* [EXERCISE PROMPT] Here is a listing; work out how many of its lines contain the word "computer", and state only that number.

─── RECORDS SUPPLIED

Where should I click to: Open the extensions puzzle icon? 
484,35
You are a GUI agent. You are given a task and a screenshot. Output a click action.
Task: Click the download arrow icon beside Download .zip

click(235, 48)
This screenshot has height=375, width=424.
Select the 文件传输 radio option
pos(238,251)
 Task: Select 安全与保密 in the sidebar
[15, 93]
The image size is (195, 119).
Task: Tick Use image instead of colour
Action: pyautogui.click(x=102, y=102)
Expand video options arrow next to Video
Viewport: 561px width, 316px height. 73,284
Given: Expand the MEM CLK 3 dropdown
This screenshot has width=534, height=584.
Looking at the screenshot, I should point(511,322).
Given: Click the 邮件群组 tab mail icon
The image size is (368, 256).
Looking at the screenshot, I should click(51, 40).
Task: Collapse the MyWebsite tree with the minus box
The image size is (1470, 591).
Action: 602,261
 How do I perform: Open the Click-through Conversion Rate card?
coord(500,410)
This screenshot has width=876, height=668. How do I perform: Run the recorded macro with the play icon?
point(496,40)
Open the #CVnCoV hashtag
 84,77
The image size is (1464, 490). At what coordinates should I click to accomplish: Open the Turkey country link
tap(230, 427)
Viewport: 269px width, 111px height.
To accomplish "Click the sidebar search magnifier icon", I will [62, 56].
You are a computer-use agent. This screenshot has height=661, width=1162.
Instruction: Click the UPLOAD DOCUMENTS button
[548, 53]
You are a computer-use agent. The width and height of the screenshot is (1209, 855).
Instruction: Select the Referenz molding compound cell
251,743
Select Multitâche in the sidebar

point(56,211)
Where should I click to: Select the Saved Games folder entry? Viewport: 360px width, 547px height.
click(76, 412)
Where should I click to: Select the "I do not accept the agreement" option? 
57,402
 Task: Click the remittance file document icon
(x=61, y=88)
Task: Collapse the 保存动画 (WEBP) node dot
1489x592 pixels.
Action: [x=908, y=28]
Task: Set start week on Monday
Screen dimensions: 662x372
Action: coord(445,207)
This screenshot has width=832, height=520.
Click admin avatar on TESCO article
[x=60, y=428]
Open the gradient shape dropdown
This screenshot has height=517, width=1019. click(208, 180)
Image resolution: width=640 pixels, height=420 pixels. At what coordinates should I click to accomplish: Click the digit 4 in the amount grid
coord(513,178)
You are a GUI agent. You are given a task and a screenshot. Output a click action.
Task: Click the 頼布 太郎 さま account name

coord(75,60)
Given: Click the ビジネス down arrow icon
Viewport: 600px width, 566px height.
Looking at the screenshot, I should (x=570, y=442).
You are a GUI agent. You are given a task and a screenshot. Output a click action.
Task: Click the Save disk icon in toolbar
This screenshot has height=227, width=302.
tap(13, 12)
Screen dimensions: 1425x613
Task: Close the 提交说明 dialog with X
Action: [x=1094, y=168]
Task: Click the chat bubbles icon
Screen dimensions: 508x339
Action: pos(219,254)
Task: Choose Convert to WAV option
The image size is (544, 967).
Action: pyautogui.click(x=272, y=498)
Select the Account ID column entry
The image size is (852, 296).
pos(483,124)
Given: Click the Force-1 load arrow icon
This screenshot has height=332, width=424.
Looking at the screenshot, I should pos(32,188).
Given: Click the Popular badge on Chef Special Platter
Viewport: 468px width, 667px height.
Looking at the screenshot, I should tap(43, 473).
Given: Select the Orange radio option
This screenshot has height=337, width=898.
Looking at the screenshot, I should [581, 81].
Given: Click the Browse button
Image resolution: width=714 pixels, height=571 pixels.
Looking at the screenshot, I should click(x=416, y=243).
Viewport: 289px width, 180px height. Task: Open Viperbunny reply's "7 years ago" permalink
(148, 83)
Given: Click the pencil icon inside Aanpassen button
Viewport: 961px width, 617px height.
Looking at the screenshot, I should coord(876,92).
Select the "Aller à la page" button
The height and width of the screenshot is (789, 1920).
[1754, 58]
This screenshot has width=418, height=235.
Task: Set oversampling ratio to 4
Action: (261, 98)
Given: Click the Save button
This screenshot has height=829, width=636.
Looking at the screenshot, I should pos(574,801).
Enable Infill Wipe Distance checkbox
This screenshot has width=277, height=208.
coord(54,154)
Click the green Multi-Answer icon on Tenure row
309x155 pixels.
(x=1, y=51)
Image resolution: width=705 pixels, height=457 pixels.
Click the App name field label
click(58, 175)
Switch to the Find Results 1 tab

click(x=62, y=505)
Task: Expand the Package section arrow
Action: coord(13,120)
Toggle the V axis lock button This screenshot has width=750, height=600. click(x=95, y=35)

──────

* [RESULT] 2